▶ _TASKS_
1. In the RASH conversion paper, which two LaTeX layouts does the conversion service support?
2. Pick up the RASH conversion paper after its final paragraph and keep writing it.

▶ _PASSAGE TO READ_

Standard

Abstract

In this poster paper we introduce the RASH Online Conversion Service, i.e., a Web application that allows the conversion of ODT documents into RASH, a HTML-based markup language for writing scholarly articles, and from RASH into LaTeX. This tool allows authors with no experience in HTML to easily produce HTML-based papers and supports the publishing process by generating also a LaTeX version according to the Springer LNCS and ACM ICPS layouts.

Keywords

  • HTML-based format
  • Scholarly HTML
  • RASH

Introduction

The use of HTML as format for writing scholarly papers and submitting them to scholarly venues is a very popular, discussed and trendy topic within the scholarly domain. This is demonstrated by the existence of several posts within technical mailing lists of the Web community , by the birth of W3C community groups on such topic , by the development of HTML-based formats for scholarly articles , and by the increasing number of events that are experimenting with HTML-based formats for submissions, such as the SAVE-SD and LDOW workshops at WWW 2016, and the Extended Semantic Web Conference .

In order to foster a wider adoption of these formats, frameworks for HTML-based papers should support the needs of all the actors involved in the production, delivery and fruition of scholarly articles, with particular regards to authors and publishers. Hence, this solution calls for a number of requirements that go well beyond those used on the Web.

First of all, it is vital to support authors with a variety of tools to provide for an easy transition to the new format. To this end, authors should be allowed to keep using well-known current word processors rather than adopting HTML and/or pure text editors. We thus need to support the conversion from the main word processor formats (e.g., ODT and OOXML) to HTML formats, in particular when authors use only basic features, such as standard styles for paragraphs and tables. In addition, authors should be given the option to focus on the content and let appropriate tools handle the presentation layer after the conversion into the HTML-based format.

Second, frameworks for HTML-based papers should enable papers to be processed in a way that is compliant with existing and well-established publication workflows. Hence, they should be able to be easily formatted according to publishers' guidelines. Of course, publishers, conference, workshop organisers, and even authors would find easier to work with formats they are familiar with, such as LaTeX. To this end, modern HTML formats for research papers should also allow to be converted to standard formats currently adopted by publishers (e.g., LaTeX) and to support specific layouts (e.g., ACM ICPS).

▶ _MATERIAL SHOWN_
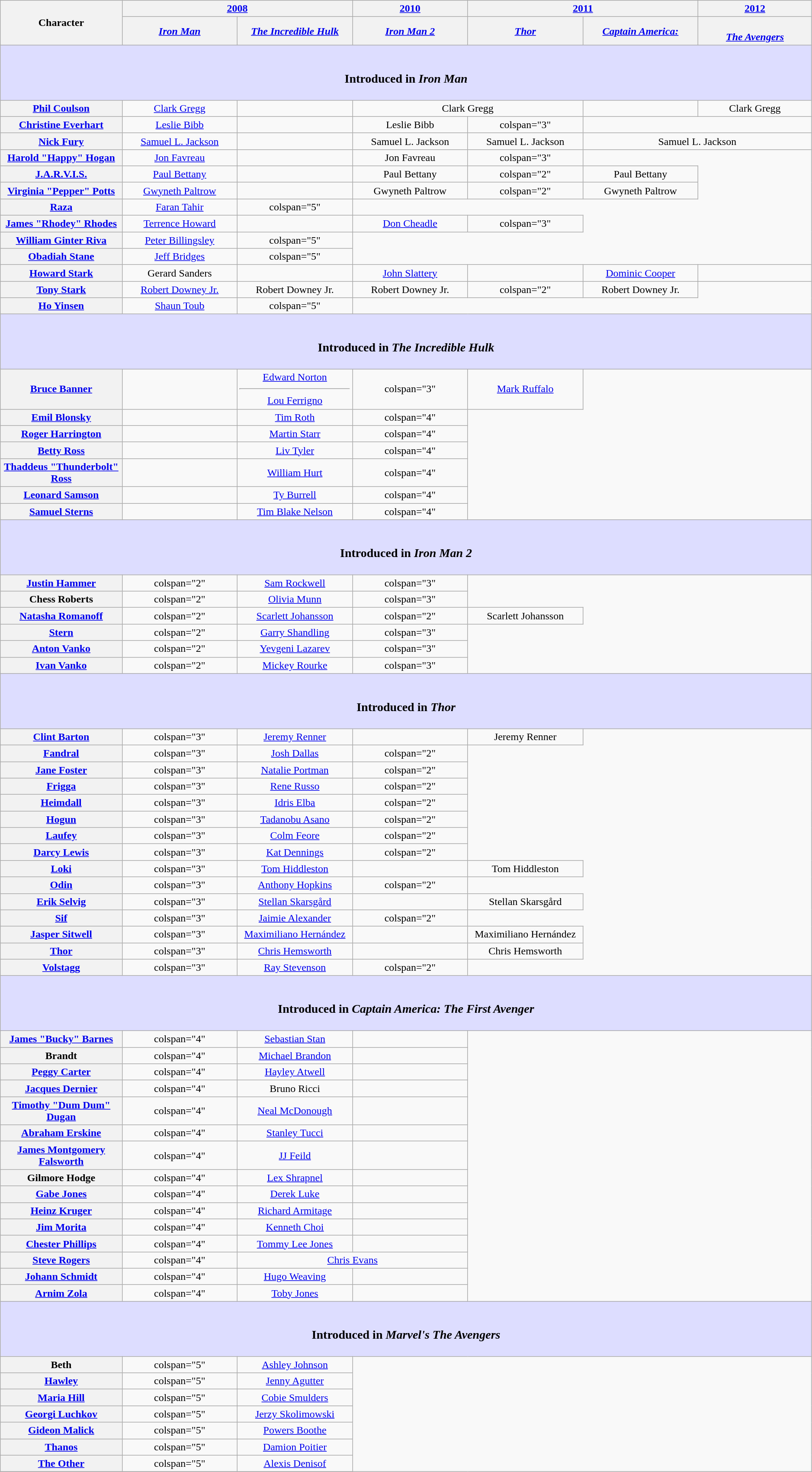
Gabe Jones (61, 1194)
Virginia "Pepper" Potts (61, 190)
Sif (61, 918)
Edward NortonLou Ferrigno (295, 389)
Yevgeni Lazarev (295, 648)
Jim Morita (61, 1226)
Ty Burrell (295, 494)
Samuel Sterns (61, 511)
Georgi Luchkov (61, 1413)
Erik Selvig (61, 901)
Captain America: (640, 31)
Ashley Johnson (295, 1364)
Idris Elba (295, 802)
Mark Ruffalo (525, 389)
Introduced in Marvel's The Avengers (406, 1328)
Cobie Smulders (295, 1397)
Lex Shrapnel (295, 1177)
JJ Feild (295, 1155)
Bruno Ricci (295, 1088)
Character (61, 22)
Howard Stark (61, 273)
Abraham Erskine (61, 1133)
Ho Yinsen (61, 306)
Introduced in Iron Man (406, 73)
Natalie Portman (295, 770)
Iron Man 2 (410, 31)
Stern (61, 632)
Justin Hammer (61, 583)
Steve Rogers (61, 1259)
Kenneth Choi (295, 1226)
Nick Fury (61, 141)
Jenny Agutter (295, 1380)
2008 (237, 9)
James Montgomery Falsworth (61, 1155)
Hugo Weaving (295, 1276)
Colm Feore (295, 835)
Chester Phillips (61, 1243)
J.A.R.V.I.S. (61, 174)
Thaddeus "Thunderbolt" Ross (61, 472)
Loki (61, 868)
Jasper Sitwell (61, 934)
Michael Brandon (295, 1055)
Introduced in Thor (406, 701)
Heimdall (61, 802)
Josh Dallas (295, 753)
Heinz Kruger (61, 1210)
Rene Russo (295, 786)
James "Bucky" Barnes (61, 1039)
Tim Roth (295, 417)
Thanos (61, 1446)
Introduced in Captain America: The First Avenger (406, 1003)
Olivia Munn (295, 599)
The Incredible Hulk (295, 31)
Faran Tahir (180, 207)
Bruce Banner (61, 389)
Jacques Dernier (61, 1088)
Jaimie Alexander (295, 918)
2011 (583, 9)
Anton Vanko (61, 648)
Anthony Hopkins (295, 885)
Laufey (61, 835)
Beth (61, 1364)
Betty Ross (61, 450)
Liv Tyler (295, 450)
Neal McDonough (295, 1110)
Phil Coulson (61, 108)
Terrence Howard (180, 224)
Maria Hill (61, 1397)
Ivan Vanko (61, 665)
John Slattery (410, 273)
Introduced in Iron Man 2 (406, 547)
Iron Man (180, 31)
Ray Stevenson (295, 967)
Alexis Denisof (295, 1463)
Damion Poitier (295, 1446)
Tadanobu Asano (295, 819)
Mickey Rourke (295, 665)
Martin Starr (295, 433)
Volstagg (61, 967)
Christine Everhart (61, 125)
Clint Barton (61, 736)
The Avengers (755, 31)
Frigga (61, 786)
Peggy Carter (61, 1072)
Harold "Happy" Hogan (61, 157)
Jeff Bridges (180, 257)
2012 (755, 9)
Hawley (61, 1380)
Toby Jones (295, 1292)
Dominic Cooper (640, 273)
Roger Harrington (61, 433)
2010 (410, 9)
Hogun (61, 819)
Natasha Romanoff (61, 616)
Odin (61, 885)
Kat Dennings (295, 852)
Powers Boothe (295, 1430)
Fandral (61, 753)
Shaun Toub (180, 306)
Gerard Sanders (180, 273)
Darcy Lewis (61, 852)
Chess Roberts (61, 599)
Arnim Zola (61, 1292)
Emil Blonsky (61, 417)
Johann Schmidt (61, 1276)
Jane Foster (61, 770)
Introduced in The Incredible Hulk (406, 342)
James "Rhodey" Rhodes (61, 224)
Tony Stark (61, 289)
Timothy "Dum Dum"Dugan (61, 1110)
Richard Armitage (295, 1210)
Tim Blake Nelson (295, 511)
Sam Rockwell (295, 583)
Gideon Malick (61, 1430)
Derek Luke (295, 1194)
The Other (61, 1463)
Sebastian Stan (295, 1039)
Obadiah Stane (61, 257)
Peter Billingsley (180, 240)
Brandt (61, 1055)
Leonard Samson (61, 494)
Raza (61, 207)
Stanley Tucci (295, 1133)
Tommy Lee Jones (295, 1243)
Garry Shandling (295, 632)
Gilmore Hodge (61, 1177)
Hayley Atwell (295, 1072)
Jerzy Skolimowski (295, 1413)
William Hurt (295, 472)
Don Cheadle (410, 224)
William Ginter Riva (61, 240)
Chris Evans (352, 1259)
Output the (X, Y) coordinate of the center of the cell containing the given text.  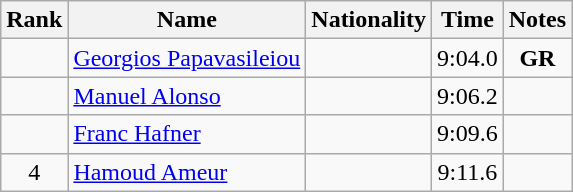
9:11.6 (468, 172)
Manuel Alonso (187, 96)
Rank (34, 20)
Georgios Papavasileiou (187, 58)
9:09.6 (468, 134)
Franc Hafner (187, 134)
Name (187, 20)
GR (537, 58)
9:04.0 (468, 58)
4 (34, 172)
Time (468, 20)
Notes (537, 20)
9:06.2 (468, 96)
Nationality (369, 20)
Hamoud Ameur (187, 172)
Scan for the cell matching the given text and deliver its (X, Y) coordinate at center. 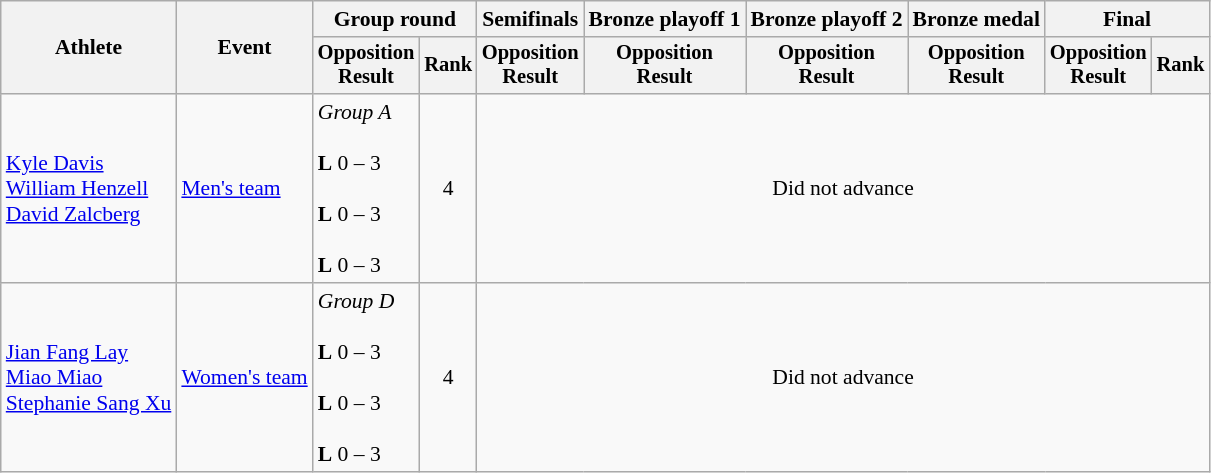
Final (1127, 19)
Bronze medal (976, 19)
Bronze playoff 1 (665, 19)
Semifinals (530, 19)
Jian Fang LayMiao MiaoStephanie Sang Xu (89, 378)
Group round (395, 19)
Group DL 0 – 3L 0 – 3L 0 – 3 (366, 378)
Kyle DavisWilliam HenzellDavid Zalcberg (89, 188)
Bronze playoff 2 (827, 19)
Event (244, 48)
Men's team (244, 188)
Women's team (244, 378)
Athlete (89, 48)
Group AL 0 – 3L 0 – 3L 0 – 3 (366, 188)
Pinpoint the cell where the given text exists, returning its [X, Y] midpoint coordinate. 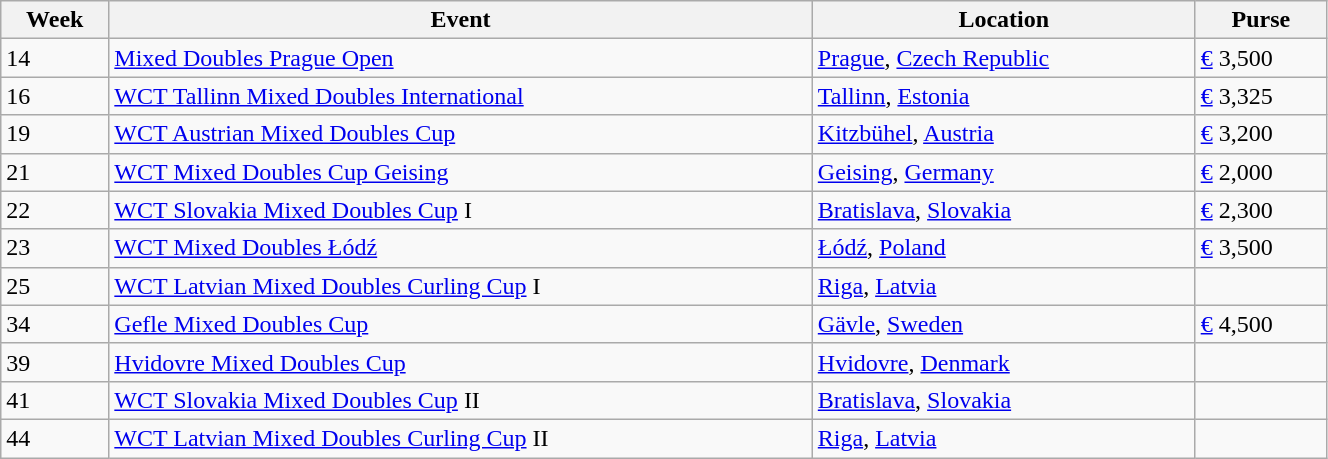
WCT Slovakia Mixed Doubles Cup I [460, 210]
WCT Tallinn Mixed Doubles International [460, 96]
Kitzbühel, Austria [1004, 134]
WCT Latvian Mixed Doubles Curling Cup II [460, 438]
€ 3,200 [1260, 134]
19 [55, 134]
41 [55, 400]
€ 3,325 [1260, 96]
39 [55, 362]
22 [55, 210]
€ 4,500 [1260, 324]
23 [55, 248]
Mixed Doubles Prague Open [460, 58]
Gävle, Sweden [1004, 324]
14 [55, 58]
Łódź, Poland [1004, 248]
21 [55, 172]
Geising, Germany [1004, 172]
Gefle Mixed Doubles Cup [460, 324]
WCT Latvian Mixed Doubles Curling Cup I [460, 286]
34 [55, 324]
€ 2,300 [1260, 210]
Tallinn, Estonia [1004, 96]
Week [55, 20]
Purse [1260, 20]
Event [460, 20]
WCT Mixed Doubles Łódź [460, 248]
Prague, Czech Republic [1004, 58]
Hvidovre Mixed Doubles Cup [460, 362]
WCT Slovakia Mixed Doubles Cup II [460, 400]
44 [55, 438]
Hvidovre, Denmark [1004, 362]
Location [1004, 20]
25 [55, 286]
16 [55, 96]
WCT Austrian Mixed Doubles Cup [460, 134]
€ 2,000 [1260, 172]
WCT Mixed Doubles Cup Geising [460, 172]
For the text-containing cell, return its midpoint in [X, Y] coordinate format. 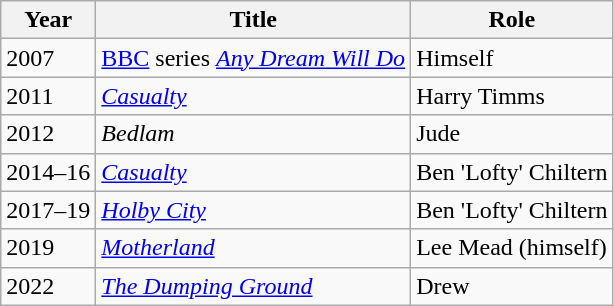
Drew [512, 286]
Holby City [254, 210]
Lee Mead (himself) [512, 248]
Himself [512, 58]
Jude [512, 134]
Motherland [254, 248]
Title [254, 20]
Year [48, 20]
2022 [48, 286]
The Dumping Ground [254, 286]
BBC series Any Dream Will Do [254, 58]
Bedlam [254, 134]
2017–19 [48, 210]
Role [512, 20]
2007 [48, 58]
2014–16 [48, 172]
2011 [48, 96]
2012 [48, 134]
Harry Timms [512, 96]
2019 [48, 248]
Return [X, Y] of the center of cell containing provided text 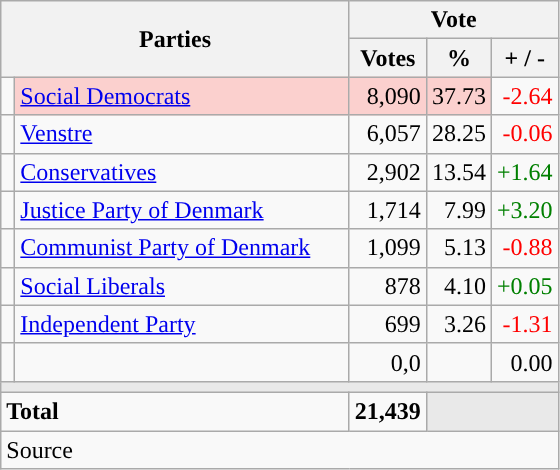
Communist Party of Denmark [182, 248]
Vote [454, 20]
1,099 [388, 248]
8,090 [388, 96]
Total [176, 411]
Venstre [182, 134]
-2.64 [524, 96]
0,0 [388, 362]
13.54 [458, 172]
37.73 [458, 96]
7.99 [458, 210]
878 [388, 286]
4.10 [458, 286]
Independent Party [182, 324]
3.26 [458, 324]
+0.05 [524, 286]
2,902 [388, 172]
-0.06 [524, 134]
+ / - [524, 58]
Social Liberals [182, 286]
28.25 [458, 134]
21,439 [388, 411]
0.00 [524, 362]
-1.31 [524, 324]
Votes [388, 58]
Social Democrats [182, 96]
1,714 [388, 210]
-0.88 [524, 248]
Justice Party of Denmark [182, 210]
699 [388, 324]
+3.20 [524, 210]
Source [280, 449]
Conservatives [182, 172]
+1.64 [524, 172]
% [458, 58]
5.13 [458, 248]
Parties [176, 39]
6,057 [388, 134]
Return (x, y) of the center of cell containing provided text 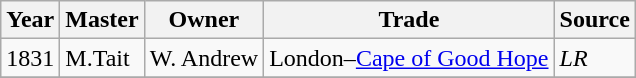
Year (30, 20)
1831 (30, 58)
W. Andrew (204, 58)
Trade (409, 20)
Owner (204, 20)
Master (102, 20)
Source (594, 20)
London–Cape of Good Hope (409, 58)
M.Tait (102, 58)
LR (594, 58)
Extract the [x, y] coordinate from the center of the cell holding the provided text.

▶ _ANSWERS FOR THIS EXERCISE_
1. Springer LNCS and ACM ICPS.

2.
In order to address the aforementioned requirements, we developed the RASH Framework . This framework includes a set of specifications and writing/conversion/extraction tools for writing academic articles in RASH, i.e., a markup language defined as a subset of HTML for writing scientific articles. In this poster we introduce the RASH Online Conversion Service (ROCS), i.e., a Web application that allows converting ODT documents into RASH, and then RASH documents into LaTeX according to some well-established layouts in the scholarly domain, i.e., Springer LNCS and ACM ICPS.

The rest of the paper is structured as follows. After a brief introduction of the RASH Framework in , in we illustrate the main features of ROCS. Finally, in , we conclude the paper sketching out some future works.

The RASH Framework

The RASH Framework includes a set of specifications and writing/conversion/extraction tools for writing academic articles in HTML by means of the RASH format . RASH is a markup language for writing research articles that restricts the use of HTML elements to only 31 elements. It is possible to include also RDF statements as RDFa annotations and/or as Turtle, JSON-LD and RDF/XML triples by using the tag script. In addition, RASH strictly follows the Digital Publishing WAI-ARIA Module 1.0 for expressing structural semantics on various markup elements used.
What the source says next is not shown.